Etwa ab dem 18. Jahrhundert wurden die Jenischen von verschiedenen Grundherren angesiedelt. Nicht uneigennützig: Entweder sollten die Neubürger Steuern einbringen oder sie sollten das Konfessionsgefüge eines Orts zugunsten der katholischen Kirche verschieben. Die Ausstellung "Auf der Reis’ – die ›unbekannte‹ Minderheit der Jenischen im Südwesten" im Hohenloher Freilandmuseum Schwäbisch Hall-Wackershofen stellt die Geschichte des einstigen fahrenden Volks vor.

Gar so selten, wie man meinen möchte, war das "vergessene Volk" der Jenischen nicht.
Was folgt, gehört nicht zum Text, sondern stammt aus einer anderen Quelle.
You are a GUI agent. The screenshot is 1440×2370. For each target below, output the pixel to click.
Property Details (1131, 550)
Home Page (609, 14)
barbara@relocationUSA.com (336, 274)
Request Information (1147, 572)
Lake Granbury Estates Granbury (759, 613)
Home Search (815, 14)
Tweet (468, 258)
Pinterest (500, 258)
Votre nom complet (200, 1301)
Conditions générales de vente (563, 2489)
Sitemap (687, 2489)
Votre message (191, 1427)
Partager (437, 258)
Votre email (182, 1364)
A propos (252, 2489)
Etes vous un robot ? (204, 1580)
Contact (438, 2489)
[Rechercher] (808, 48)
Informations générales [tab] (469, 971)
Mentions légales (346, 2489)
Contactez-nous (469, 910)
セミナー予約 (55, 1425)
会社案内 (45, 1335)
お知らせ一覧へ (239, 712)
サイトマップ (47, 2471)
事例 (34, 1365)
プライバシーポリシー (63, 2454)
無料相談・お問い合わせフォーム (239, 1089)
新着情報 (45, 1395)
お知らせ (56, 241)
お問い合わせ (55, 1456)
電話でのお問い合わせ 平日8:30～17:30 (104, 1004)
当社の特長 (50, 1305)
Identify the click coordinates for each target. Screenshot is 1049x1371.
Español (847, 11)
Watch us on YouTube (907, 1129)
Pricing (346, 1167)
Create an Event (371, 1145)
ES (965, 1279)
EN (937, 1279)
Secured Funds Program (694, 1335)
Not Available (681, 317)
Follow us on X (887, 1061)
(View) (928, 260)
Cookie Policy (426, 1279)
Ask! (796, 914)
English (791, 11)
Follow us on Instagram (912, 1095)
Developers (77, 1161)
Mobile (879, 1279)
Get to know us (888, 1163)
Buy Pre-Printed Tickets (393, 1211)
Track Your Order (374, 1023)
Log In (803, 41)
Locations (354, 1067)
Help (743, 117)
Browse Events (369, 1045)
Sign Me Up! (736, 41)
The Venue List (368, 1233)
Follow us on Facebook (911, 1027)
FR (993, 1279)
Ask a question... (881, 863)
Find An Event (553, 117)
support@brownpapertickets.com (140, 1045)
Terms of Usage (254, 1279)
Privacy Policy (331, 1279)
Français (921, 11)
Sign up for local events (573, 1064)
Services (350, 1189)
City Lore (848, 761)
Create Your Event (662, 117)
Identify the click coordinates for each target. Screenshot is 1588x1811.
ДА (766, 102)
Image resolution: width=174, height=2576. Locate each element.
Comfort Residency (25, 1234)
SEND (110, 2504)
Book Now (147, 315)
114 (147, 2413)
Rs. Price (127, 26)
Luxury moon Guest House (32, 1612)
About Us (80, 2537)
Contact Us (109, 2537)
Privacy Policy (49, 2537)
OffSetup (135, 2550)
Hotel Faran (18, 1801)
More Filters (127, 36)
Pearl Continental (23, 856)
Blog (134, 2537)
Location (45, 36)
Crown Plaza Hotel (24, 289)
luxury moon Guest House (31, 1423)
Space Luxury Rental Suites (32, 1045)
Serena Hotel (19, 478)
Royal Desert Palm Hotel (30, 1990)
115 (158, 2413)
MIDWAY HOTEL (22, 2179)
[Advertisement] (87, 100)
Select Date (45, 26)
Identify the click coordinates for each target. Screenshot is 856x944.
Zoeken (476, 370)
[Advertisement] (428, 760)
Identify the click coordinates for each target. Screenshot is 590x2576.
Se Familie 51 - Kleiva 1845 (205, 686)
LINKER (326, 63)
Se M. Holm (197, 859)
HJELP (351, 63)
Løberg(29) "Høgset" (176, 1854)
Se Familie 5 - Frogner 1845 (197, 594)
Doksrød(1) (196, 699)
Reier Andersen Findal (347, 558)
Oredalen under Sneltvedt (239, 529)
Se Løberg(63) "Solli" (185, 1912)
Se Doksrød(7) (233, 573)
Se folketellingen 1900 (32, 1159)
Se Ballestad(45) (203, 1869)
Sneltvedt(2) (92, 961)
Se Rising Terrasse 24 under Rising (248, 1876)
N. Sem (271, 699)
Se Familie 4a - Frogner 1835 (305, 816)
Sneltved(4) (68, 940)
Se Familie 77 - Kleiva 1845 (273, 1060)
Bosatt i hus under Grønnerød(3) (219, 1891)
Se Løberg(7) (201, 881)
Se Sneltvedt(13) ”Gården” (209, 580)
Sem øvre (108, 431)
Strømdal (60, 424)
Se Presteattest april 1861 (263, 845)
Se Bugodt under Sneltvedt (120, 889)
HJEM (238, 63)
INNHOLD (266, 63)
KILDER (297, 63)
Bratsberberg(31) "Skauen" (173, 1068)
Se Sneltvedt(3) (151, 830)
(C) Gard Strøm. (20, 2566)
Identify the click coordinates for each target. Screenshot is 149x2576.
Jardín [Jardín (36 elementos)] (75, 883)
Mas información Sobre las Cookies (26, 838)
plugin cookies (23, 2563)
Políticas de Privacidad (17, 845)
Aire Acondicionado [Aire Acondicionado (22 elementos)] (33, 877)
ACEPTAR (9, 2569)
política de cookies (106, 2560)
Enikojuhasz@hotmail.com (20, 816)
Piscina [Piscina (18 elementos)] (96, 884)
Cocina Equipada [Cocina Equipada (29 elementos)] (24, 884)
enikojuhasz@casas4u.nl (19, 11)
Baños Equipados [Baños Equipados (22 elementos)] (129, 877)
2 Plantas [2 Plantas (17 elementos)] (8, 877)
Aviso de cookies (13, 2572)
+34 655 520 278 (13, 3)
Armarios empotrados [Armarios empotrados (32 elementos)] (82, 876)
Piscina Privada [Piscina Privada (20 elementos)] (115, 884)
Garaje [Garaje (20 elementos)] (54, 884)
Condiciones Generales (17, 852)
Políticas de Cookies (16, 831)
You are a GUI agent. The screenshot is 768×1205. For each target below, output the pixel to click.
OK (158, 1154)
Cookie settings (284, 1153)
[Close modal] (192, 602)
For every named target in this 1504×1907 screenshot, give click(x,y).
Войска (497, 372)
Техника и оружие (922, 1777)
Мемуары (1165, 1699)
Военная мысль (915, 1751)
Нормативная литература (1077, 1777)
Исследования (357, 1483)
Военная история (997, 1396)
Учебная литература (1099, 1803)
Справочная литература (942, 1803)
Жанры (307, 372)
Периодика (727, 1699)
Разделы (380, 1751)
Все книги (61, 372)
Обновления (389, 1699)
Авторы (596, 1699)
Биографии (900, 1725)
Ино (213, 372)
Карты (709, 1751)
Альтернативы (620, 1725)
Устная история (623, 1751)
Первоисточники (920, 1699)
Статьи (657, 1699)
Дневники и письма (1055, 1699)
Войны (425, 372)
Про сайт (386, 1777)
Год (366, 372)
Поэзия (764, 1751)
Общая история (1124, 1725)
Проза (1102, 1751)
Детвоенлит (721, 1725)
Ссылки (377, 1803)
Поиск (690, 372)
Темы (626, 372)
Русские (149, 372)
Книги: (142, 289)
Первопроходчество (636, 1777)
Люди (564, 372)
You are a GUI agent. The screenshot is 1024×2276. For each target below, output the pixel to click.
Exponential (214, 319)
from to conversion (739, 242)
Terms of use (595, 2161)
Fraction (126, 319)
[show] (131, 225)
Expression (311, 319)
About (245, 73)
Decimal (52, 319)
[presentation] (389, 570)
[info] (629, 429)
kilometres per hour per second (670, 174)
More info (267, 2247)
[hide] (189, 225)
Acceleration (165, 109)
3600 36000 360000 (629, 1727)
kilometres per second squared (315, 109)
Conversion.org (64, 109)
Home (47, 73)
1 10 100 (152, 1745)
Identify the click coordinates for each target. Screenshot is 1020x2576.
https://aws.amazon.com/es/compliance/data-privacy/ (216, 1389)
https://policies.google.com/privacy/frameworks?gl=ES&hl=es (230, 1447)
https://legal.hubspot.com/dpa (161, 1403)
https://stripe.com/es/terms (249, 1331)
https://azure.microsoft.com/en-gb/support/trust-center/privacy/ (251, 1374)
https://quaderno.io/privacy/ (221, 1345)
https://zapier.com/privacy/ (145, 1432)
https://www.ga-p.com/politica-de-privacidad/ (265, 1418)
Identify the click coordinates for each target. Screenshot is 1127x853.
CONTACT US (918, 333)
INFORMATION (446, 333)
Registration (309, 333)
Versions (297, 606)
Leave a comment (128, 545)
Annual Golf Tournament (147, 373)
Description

So nennt eine Ausstellungstafel als Orte mit nachverfolgbarer Jenischen-Geschichte unter anderem Schillingsfürst und Ichenhausen bei Günzburg, wo der erste jenische Fußballverein gegründet wurde.

Arme Hausierer, stolze Europäer

Die Hauptattraktion der Ausstellung ist ein hölzerner Reisewagen aus dem frühen 20. Jahrhundert. "Er zeigt, wie eine Familie während der Reis’ auf engstem Raum lebte und arbeitete", erläutert Museumsleiter Michael Happe. Das Fahrzeug im Museum gehörte einer wohlhabenden Jenischen-Familie – die mit Motiven beschliffenen Glasfenster zeugen davon. Für viele der Jenischen, die meist als Kleinhandwerker wie Bürstenbinder oder Scherenschleifer, als Markt- und Hausierhändler unterwegs waren, war ein fester Wagen oder später ein Automobil nur ein Traum. Viele hatten ihre Habseligkeiten und Verkaufsartikel in einer Tragekiepe oder ein paar Koffern auf einem Handleiterwagen.

"Wanderarme oder die ersten echten Europäer?" fragt die Ausstellung. Eine Antwort darauf gibt es nicht. Stolz und Elend – beides gehört zur Geschichte der Jenischen. Die Ausstellung, an der Ehrenamtliche jenischer Herkunft mitgearbeitet haben, zeigt beides. Wobei die Fotodokumente naturgemäß eher die stolze Seite des Lebens wiedergeben: das neue Fahrzeug, die Frau in Festtracht, die Familie in Sonntagslaune.

In Konzentrationslager verschleppt

Ab dem 19. Jahrhundert gaben die Jenischen ihren Wanderhandel auf und arbeiteten zunehmend auch als Handwerker. Unter den Nationalsozialisten wurden Jenische diskriminiert, in Zwangsarbeit geschickt, zwangssterilisiert oder in Konzentrationslager verschleppt. Die Verantwortlichen im "Rassehygienischen Institut" wurden nie zur Verantwortung gezogen, praktizierten sogar nach dem Zweiten Weltkrieg noch weiter. Die Jenischen wurden nie als Opfer anerkannt.

Jenisch für Nicht-Jenische gibt es im Schnelldurchgang auch in der Museumsausstellung. Man kann die Sprache in Videobeiträgen an Medienstationen hören und auf Ausstellungsbannern nachlesen. Und man kann seine Sprachfantasie an einer Wand mit Klappen testen: grüne Klappe mit jenisch "Wello" – darunter blau "Fahrrad". "Schmierling" ist die Butter, die "Lachebatschere" eine Ente, der "Galmenguffer" ein Lehrer, der "Tschabo" ein Freund und die "Tschai" ein Mädchen. Der "Stupfel" ist der Igel – Wappentier des 2016 gegründeten "Fördervereins für Jenische und andere Reisende".

INFO: Die Ausstellung "Auf der Reis' – die ›unbekannte‹ Minderheit der Jenischen im Südwesten" ist im Hohenloher Freilandmuseum Wackershofen zu sehen. ÖZ: bis 30. September täglich 9-18 Uhr, von Oktober bis 5. November Di bis So 10-17 Uhr. Eintritt 8 Euro, Kinder/ermäßigt 6 Euro.